Activity:
A faithful transcription of all the records is required.

Saved entries
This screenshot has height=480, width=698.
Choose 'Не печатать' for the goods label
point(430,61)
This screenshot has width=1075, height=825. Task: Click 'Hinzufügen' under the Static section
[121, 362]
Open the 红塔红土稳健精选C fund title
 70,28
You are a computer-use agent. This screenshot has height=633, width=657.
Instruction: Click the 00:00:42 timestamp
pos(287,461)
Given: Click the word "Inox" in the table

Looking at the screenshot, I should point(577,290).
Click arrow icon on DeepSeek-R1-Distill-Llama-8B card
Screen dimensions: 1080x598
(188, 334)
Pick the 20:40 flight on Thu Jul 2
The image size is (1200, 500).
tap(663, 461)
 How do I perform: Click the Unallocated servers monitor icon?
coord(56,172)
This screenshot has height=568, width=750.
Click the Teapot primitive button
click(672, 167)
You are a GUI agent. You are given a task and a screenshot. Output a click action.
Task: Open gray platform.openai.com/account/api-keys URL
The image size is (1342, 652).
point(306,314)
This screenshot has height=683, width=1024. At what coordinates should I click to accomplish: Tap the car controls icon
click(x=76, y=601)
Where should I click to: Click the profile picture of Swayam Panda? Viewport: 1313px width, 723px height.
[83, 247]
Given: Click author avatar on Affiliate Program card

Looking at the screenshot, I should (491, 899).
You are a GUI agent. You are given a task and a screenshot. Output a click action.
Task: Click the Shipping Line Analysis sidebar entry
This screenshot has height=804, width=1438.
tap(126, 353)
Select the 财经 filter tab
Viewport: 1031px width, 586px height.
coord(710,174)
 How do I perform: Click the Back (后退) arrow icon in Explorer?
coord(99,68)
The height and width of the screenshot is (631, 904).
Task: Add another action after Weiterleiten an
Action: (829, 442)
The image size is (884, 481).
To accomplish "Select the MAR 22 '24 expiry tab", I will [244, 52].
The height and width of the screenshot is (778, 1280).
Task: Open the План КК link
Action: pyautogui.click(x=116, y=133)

Written answer:
This screenshot has height=480, width=698.
Choose 'Не печатать' for the goods label
point(430,61)
This screenshot has width=1075, height=825. Task: Click 'Hinzufügen' under the Static section
[121, 362]
Open the 红塔红土稳健精选C fund title
 70,28
You are a computer-use agent. This screenshot has height=633, width=657.
Instruction: Click the 00:00:42 timestamp
pos(287,461)
Given: Click the word "Inox" in the table

Looking at the screenshot, I should point(577,290).
Click arrow icon on DeepSeek-R1-Distill-Llama-8B card
Screen dimensions: 1080x598
(188, 334)
Pick the 20:40 flight on Thu Jul 2
The image size is (1200, 500).
tap(663, 461)
 How do I perform: Click the Unallocated servers monitor icon?
coord(56,172)
This screenshot has height=568, width=750.
Click the Teapot primitive button
click(672, 167)
You are a GUI agent. You are given a task and a screenshot. Output a click action.
Task: Open gray platform.openai.com/account/api-keys URL
The image size is (1342, 652).
point(306,314)
This screenshot has height=683, width=1024. At what coordinates should I click to accomplish: Tap the car controls icon
click(x=76, y=601)
Where should I click to: Click the profile picture of Swayam Panda? Viewport: 1313px width, 723px height.
[83, 247]
Given: Click author avatar on Affiliate Program card

Looking at the screenshot, I should (491, 899).
You are a GUI agent. You are given a task and a screenshot. Output a click action.
Task: Click the Shipping Line Analysis sidebar entry
This screenshot has height=804, width=1438.
tap(126, 353)
Select the 财经 filter tab
Viewport: 1031px width, 586px height.
coord(710,174)
 How do I perform: Click the Back (后退) arrow icon in Explorer?
coord(99,68)
The height and width of the screenshot is (631, 904).
Task: Add another action after Weiterleiten an
Action: (829, 442)
The image size is (884, 481).
To accomplish "Select the MAR 22 '24 expiry tab", I will [244, 52].
The height and width of the screenshot is (778, 1280).
Task: Open the План КК link
Action: pyautogui.click(x=116, y=133)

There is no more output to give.